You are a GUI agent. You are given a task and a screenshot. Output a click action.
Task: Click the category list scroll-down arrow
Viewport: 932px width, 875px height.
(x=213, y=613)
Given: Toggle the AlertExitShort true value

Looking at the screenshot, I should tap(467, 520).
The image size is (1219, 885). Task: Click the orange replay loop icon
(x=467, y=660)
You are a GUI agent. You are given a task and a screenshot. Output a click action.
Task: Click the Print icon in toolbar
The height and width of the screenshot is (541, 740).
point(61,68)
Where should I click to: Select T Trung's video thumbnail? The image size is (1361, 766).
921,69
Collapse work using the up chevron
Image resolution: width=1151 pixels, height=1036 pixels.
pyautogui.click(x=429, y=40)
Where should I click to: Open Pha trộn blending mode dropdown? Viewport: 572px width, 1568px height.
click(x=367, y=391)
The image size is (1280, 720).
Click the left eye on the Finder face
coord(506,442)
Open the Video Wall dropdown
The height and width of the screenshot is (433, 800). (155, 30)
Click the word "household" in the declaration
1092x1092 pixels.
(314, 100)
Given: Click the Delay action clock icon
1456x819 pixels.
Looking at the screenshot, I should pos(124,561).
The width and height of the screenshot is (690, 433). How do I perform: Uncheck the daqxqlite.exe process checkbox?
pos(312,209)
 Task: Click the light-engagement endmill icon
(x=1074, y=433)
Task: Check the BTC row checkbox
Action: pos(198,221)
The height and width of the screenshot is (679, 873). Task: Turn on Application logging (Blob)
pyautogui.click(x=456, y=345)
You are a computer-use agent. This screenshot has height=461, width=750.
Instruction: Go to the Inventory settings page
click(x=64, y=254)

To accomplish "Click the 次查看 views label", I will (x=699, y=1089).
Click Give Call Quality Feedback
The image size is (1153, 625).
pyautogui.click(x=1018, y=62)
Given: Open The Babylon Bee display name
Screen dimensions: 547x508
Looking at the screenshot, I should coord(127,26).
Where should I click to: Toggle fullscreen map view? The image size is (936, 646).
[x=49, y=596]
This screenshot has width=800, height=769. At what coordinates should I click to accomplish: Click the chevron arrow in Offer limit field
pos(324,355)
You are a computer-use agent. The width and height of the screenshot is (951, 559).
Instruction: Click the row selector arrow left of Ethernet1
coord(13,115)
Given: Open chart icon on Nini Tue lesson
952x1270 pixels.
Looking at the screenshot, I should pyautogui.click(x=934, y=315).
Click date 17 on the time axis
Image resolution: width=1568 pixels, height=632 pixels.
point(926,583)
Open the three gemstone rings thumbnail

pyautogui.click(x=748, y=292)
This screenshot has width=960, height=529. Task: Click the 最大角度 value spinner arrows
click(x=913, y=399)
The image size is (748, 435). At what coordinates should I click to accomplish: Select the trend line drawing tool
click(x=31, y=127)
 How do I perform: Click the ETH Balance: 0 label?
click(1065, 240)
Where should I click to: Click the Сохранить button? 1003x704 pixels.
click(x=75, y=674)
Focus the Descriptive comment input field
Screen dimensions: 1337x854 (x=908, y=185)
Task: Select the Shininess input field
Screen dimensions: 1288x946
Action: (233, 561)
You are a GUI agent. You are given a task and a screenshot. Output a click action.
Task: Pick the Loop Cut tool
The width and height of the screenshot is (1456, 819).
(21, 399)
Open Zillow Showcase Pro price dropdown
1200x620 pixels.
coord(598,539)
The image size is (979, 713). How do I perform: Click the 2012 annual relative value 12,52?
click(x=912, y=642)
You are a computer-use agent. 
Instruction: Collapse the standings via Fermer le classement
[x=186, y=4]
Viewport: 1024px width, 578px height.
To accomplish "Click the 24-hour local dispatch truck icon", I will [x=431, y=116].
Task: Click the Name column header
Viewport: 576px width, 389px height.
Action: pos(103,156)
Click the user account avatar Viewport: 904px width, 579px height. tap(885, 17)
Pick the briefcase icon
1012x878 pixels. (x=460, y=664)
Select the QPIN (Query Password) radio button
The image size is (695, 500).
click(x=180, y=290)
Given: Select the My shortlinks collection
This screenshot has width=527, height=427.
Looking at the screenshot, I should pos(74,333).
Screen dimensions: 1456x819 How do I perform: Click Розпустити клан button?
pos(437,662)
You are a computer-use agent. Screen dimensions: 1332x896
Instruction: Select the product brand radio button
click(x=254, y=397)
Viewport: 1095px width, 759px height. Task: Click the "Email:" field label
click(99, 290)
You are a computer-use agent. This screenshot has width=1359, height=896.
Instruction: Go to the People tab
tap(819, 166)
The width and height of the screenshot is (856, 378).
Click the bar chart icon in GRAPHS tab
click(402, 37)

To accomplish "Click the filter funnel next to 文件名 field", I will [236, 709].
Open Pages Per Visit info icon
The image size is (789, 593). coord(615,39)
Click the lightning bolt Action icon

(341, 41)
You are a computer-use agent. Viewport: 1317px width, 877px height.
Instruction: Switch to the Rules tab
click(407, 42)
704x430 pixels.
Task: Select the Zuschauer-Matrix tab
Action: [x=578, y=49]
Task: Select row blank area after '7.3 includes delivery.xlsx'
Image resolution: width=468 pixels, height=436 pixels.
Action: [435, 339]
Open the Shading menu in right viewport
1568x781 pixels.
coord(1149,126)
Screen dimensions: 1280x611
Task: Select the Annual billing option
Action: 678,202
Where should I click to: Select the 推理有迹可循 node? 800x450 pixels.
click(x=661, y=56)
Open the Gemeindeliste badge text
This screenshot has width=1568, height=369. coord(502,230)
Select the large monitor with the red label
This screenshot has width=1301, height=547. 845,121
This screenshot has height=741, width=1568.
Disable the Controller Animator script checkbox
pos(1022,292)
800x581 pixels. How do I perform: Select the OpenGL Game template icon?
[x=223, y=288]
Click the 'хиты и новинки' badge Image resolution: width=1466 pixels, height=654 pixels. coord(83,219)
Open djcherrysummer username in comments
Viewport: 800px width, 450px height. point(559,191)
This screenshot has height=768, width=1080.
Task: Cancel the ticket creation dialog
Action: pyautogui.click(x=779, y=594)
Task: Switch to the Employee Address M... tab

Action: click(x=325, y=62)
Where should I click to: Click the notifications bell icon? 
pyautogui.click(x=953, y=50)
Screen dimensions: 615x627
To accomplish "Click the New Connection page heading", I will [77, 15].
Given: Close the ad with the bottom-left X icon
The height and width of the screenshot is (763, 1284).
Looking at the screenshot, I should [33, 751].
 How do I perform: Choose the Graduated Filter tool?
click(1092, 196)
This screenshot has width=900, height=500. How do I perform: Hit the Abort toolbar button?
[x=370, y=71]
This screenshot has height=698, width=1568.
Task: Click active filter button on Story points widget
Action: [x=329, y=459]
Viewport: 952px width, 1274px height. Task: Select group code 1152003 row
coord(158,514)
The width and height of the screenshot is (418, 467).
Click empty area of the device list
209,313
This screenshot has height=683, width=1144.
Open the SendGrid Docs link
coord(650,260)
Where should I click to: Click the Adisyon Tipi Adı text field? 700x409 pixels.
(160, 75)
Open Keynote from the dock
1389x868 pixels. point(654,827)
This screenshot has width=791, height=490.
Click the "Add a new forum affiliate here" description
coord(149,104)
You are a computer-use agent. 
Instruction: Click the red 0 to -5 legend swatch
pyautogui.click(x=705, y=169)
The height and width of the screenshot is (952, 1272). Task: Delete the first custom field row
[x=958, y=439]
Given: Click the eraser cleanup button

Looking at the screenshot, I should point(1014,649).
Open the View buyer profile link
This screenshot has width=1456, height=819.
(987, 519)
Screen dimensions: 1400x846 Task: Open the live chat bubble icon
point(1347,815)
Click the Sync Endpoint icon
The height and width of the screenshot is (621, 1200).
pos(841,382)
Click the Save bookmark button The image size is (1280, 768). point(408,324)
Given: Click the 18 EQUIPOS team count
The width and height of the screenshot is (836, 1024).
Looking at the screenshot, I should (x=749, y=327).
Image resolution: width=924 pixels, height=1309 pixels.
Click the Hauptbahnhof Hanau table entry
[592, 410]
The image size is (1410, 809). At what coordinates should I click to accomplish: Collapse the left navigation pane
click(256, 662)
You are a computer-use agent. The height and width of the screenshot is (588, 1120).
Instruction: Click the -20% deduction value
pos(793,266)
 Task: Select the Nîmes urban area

^^^^^^^^^^^^^^^^

Directive: Reproduce the entries from the line containing "This screenshot has width=800, height=769." down to the line containing "click(x=913, y=399)", swapping "gemstone rings" for "silver rings" and leaving all else unchanged.

Full answer:
This screenshot has width=800, height=769. At what coordinates should I click to accomplish: Click the chevron arrow in Offer limit field
pos(324,355)
You are a computer-use agent. The width and height of the screenshot is (951, 559).
Instruction: Click the row selector arrow left of Ethernet1
coord(13,115)
Given: Open chart icon on Nini Tue lesson
952x1270 pixels.
Looking at the screenshot, I should pyautogui.click(x=934, y=315).
Click date 17 on the time axis
Image resolution: width=1568 pixels, height=632 pixels.
point(926,583)
Open the three silver rings thumbnail

pyautogui.click(x=748, y=292)
This screenshot has width=960, height=529. Task: Click the 最大角度 value spinner arrows
click(x=913, y=399)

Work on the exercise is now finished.